Steffy Roos du Maine:` That's beautiful because you said like it's so much more, that 99% doesn't even want to be a medium that you teach, but also intuition is, I think, a big part of your book, your courses, your work, your teachings. Can you tell us a bit about intuition in a business or in work? How do you use it? How can you use it? What kinds of intuitions are there?
Fleur Leussink: Yes, absolutely. Well, to cite the statistics out there, 80% of CEOs who had strong intuition markers in a quiz they took doubled their business within five years versus only 20% of CEOs who didn't have strong intuition markers, which is incredible to think.
Steffy Roos du Maine: Yeah, it's bizarre.
Fleur Leussink: What does intuition mean? Intuition means you are listening to your inner voice over the external voice. You are making choices about what you feel, sense? No. Have an inkling about versus how other people are doing their business, how the world tells you to do their business, what you read in a book, what you heard on podcasts? Sure, all of that can influence, but if it doesn't check that box internally, somebody with a strong intuition doesn't do it. We know that this is true.
If we look at people who are super successful, you're like, "Why them and not the guy who did the exact same thing?
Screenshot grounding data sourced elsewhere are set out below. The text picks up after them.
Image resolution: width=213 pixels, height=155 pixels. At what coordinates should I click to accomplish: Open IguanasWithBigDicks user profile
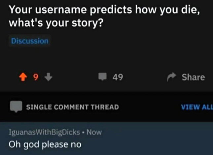point(44,132)
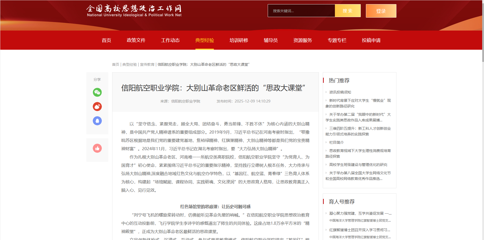Go to 工作动态 section
Screen dimensions: 484x240
(170, 40)
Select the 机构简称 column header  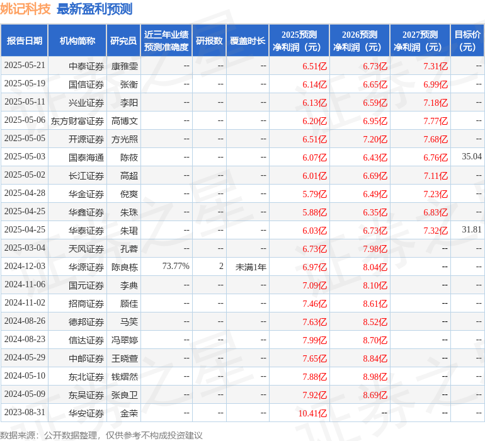coord(77,41)
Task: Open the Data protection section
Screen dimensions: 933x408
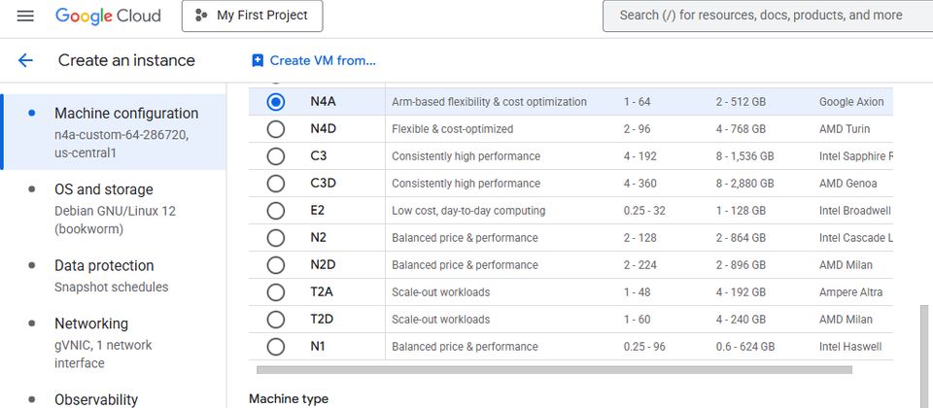Action: point(104,265)
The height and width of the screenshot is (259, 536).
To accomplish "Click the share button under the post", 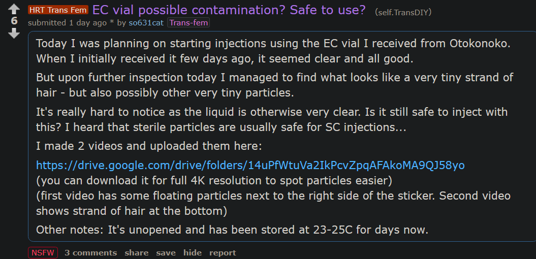I will 136,252.
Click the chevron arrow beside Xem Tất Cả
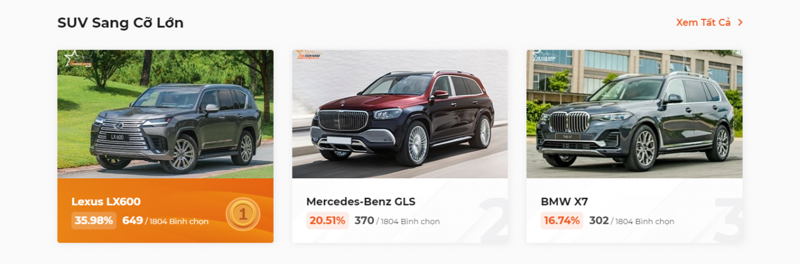Screen dimensions: 800x264 [x=741, y=23]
What's the difference?" Well, one was following their internal compass, and the other was just reacting to the external world. I think if you can find the internal compass, if you can find the internal power—the intuitive voice—then whatever it is that you are doing, you are maximizing the potential because all of your energy force, all of you is pointing your compass to what works for you. What works for you isn't going to work for anybody else. You could try, but you're going to be chasing that your entire life trying to get what somebody else has. It's not available outside of you.
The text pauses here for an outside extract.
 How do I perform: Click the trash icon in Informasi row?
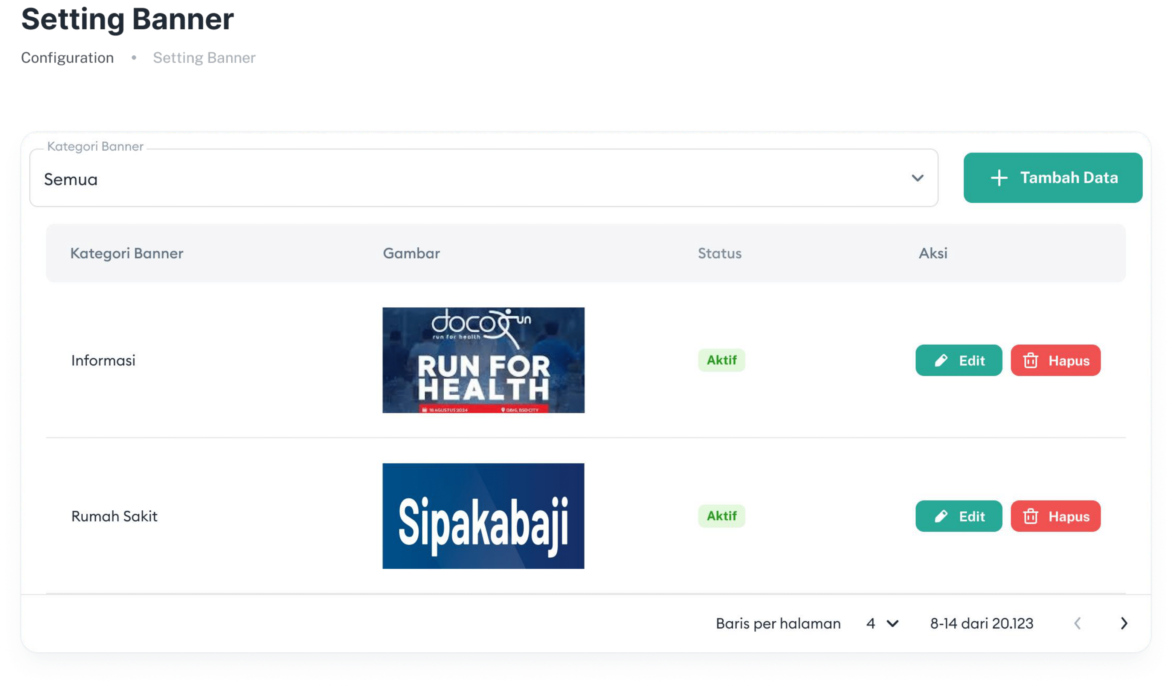click(x=1031, y=360)
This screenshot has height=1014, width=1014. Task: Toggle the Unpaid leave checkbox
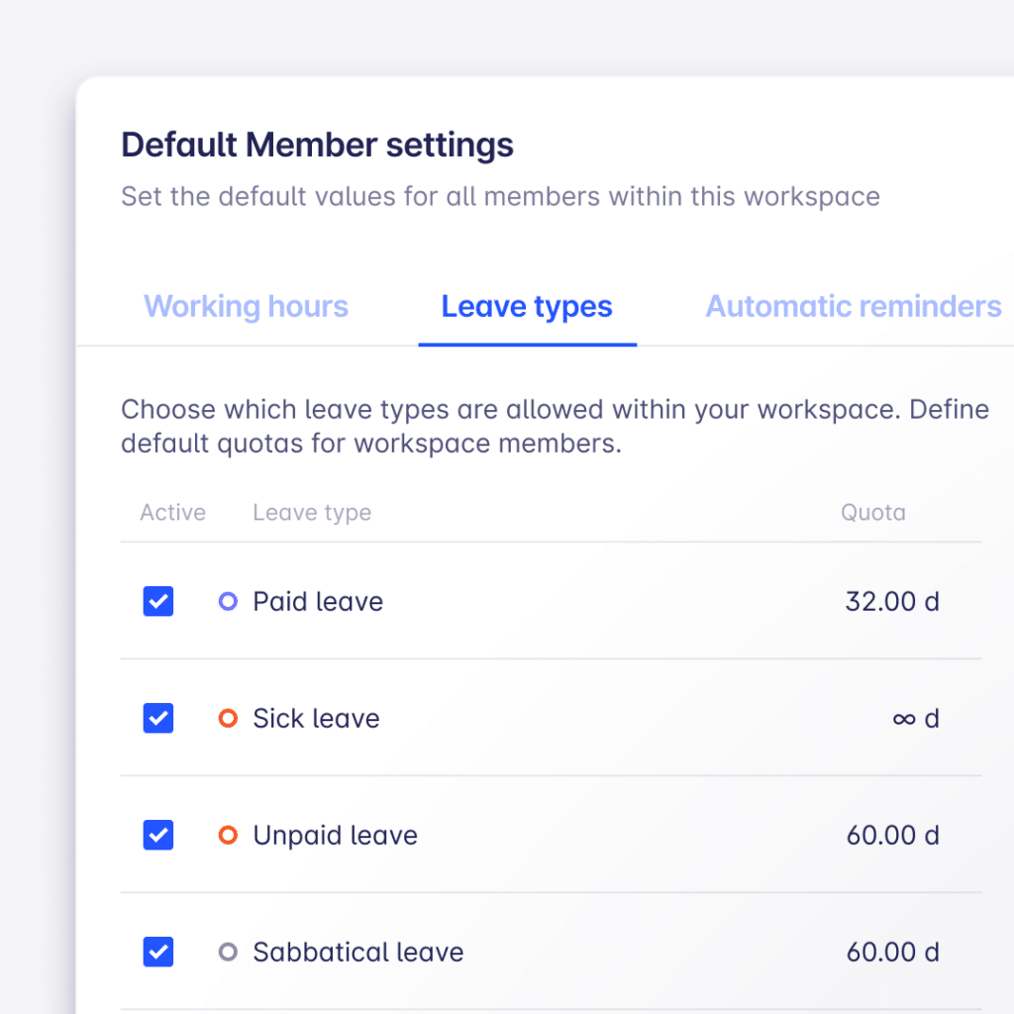(x=158, y=835)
Steffy Roos du Maine: It's a beautiful way to look at intuition. I never realized that intuition speaks to everyone on a different radio frequency, in a different signal/signs, different box, but it's also not standard for everyone, so different.
Fleur Leussink: Absolutely, because all of our internal processes are unique. If you ask people, "Oh, when you dream..." – I had such an interesting conversation actually the other day about this. We were having a discussion at dinner about how people dream, and the answers were so different. There was somebody who said, "In my dreams, often I'm walking around a city very visually." I was like, "I've never had a dream like that." That's crazy.
Whereas in my dreams, I was thinking about – I was like, "Well, usually in my dreams, I'm in conversation with people. I'm talking the whole time. The whole dream, I'm just talking, talking, talking, which if you know me in life, it's not surprising at all. I thought these are such interesting internal processes, and it's so hard for us to know what is going on in anybody else. We just assume it's what's going on in us, but the intuition works much the same way. You have to find out what's your language. This is what I do with students: I teach them what their language is because you can find it, you have it, it already exists, you're just not aware of it.
Steffy Roos du Maine: I think a lot of people—and maybe even me—always thought intuition is something you have or you don't have or you have it on a high level or low level, but it's something you can learn, and you teach it. It's wonderful. How do you teach it?
Fleur Leussink: I was going to say one thing I'd actually want to correct on that. It's not something you learn; it's something you uncover because you already have it. Your intuition, the bridge between energetic knowledge to rational knowledge, that exists. You're either getting out of the way to allow the information to flow or you're in the way. It doesn't mean you're learning to gather the information—you already have that—you are learning to allow it. It's an uncovering, it's an allowing, it's a surrendering to it, it's an understanding of it, but I actually don't teach you anything.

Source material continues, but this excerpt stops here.